- _Exercícios propostos_:
1: Com base na reportagem sobre os bancários afastados por esforço repetitivo, responda:
(a) Quanto o Ministério da Previdência Social gastou entre 2000 e 2005 com o auxílio-doença desses bancários?
(b) Que setor ocupa o segundo lugar no ranking dos Dort?
(c) Em quantos casos os bancos reconheceram ter havido acidente de trabalho?
2: Liste todas as doenças que, segundo a reportagem sobre os bancários afastados por esforço repetitivo, fazem parte do ranking dos Dort.
3: Reproduza, por favor, um trecho da reportagem sobre os bancários afastados por esforço repetitivo: comece nas palavras "De acordo com os" e pare depois de "grupo de 10 mil.".

- _Trecho selecionado_:
▬▬▬
Entre 2000 e 2005, 25 mil trabalhadores receberam auxílio-doença devido a moléstias causadas por esforços repetitivos
Afastamento é de um ano e meio, em média, somando 14,9 mi de dias de ausência; para especialista, país não tem cultura da prevenção
LEANDRA PERES
DA SUCURSAL DA FOLHA EM BRASÍLIA
O Ministério da Previdência Social gastou R$ 981,4 milhões entre 2000 e 2005 para pagar o auxílio-doença a 25,08 mil bancários afastados do trabalho por doenças causadas por movimentos repetitivos.
Cada um desses trabalhadores ficou um ano e meio afastado, em média, somando 14,9 milhões de dias sem trabalhar.
Essas estatísticas colocam os bancos em primeiro lugar no ranking dos Dort (Distúrbios Osteomusculares Relacionados ao Trabalho), que inclui doenças da coluna, tendinite, bursite e LER (Lesão por Esforço Repetitivo). Esses distúrbios já são a segunda maior causa de doenças entre os trabalhadores do país.
Os números explicam também por que o governo aumentou há alguns anos, de 1% para 3%, o percentual que os bancos recolhem mensalmente sobre a folha de pagamento para financiar o seguro de acidentes do trabalho, benefício pago pela Previdência Social aos trabalhadores afastados por motivo de doenças ligadas ao trabalho.
“Os casos de LER e Dort são caros para a sociedade. Será que prevenir custa R$ 39 mil por pessoa? [É preciso] que não se faça mais a socialização do custo. O empregador tem de assumir sua responsabilidade na prevenção de doenças”, afirma o secretário de previdência social do ministério, Helmut Schwarzer.
De acordo com os dados da Previdência, para cada grupo de 10 mil trabalhadores, 520 bancários foram afastados por Dort entre 2000 e 2004.
Na fabricação de tênis, setor que ocupa o segundo lugar no ranking desses distúrbios, o número de trabalhadores afetados é de 392 para cada grupo de 10 mil.
Além da incidência elevada, outro dado chama a atenção no setor bancário. Entre os 25,08 mil bancários que receberam o auxílio-doença, em apenas 8.700 casos os bancos reconheceram ter havido acidente de trabalho. De acordo com Schwarzer, isso mostra a subnotificação por parte dos bancos, ou seja, em muitos casos a doença não é notificada pelas instituições financeiras.
▬▬▬
- _Dados fornecidos_:
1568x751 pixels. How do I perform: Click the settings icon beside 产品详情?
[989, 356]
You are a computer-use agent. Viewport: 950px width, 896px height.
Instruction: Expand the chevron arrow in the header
▬▬▬
- _Exercícios resolvidos_:
1:
(a) R$ 981,4 milhões.
(b) A fabricação de tênis.
(c) Em 8.700 casos.

2: Doenças da coluna, tendinite, bursite e LER (Lesão por Esforço Repetitivo).

3:
De acordo com os dados da Previdência, para cada grupo de 10 mil trabalhadores, 520 bancários foram afastados por Dort entre 2000 e 2004.
Na fabricação de tênis, setor que ocupa o segundo lugar no ranking desses distúrbios, o número de trabalhadores afetados é de 392 para cada grupo de 10 mil.